▼▼▼

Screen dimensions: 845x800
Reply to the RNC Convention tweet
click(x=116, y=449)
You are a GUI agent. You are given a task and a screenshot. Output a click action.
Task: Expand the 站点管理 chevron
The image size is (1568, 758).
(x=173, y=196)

▲▲▲

#### Prompt
Copy the entire listing exactly. Do not skip a line.

#### Result of the exercise
Screen dimensions: 845x800
Reply to the RNC Convention tweet
click(x=116, y=449)
You are a GUI agent. You are given a task and a screenshot. Output a click action.
Task: Expand the 站点管理 chevron
The image size is (1568, 758).
(x=173, y=196)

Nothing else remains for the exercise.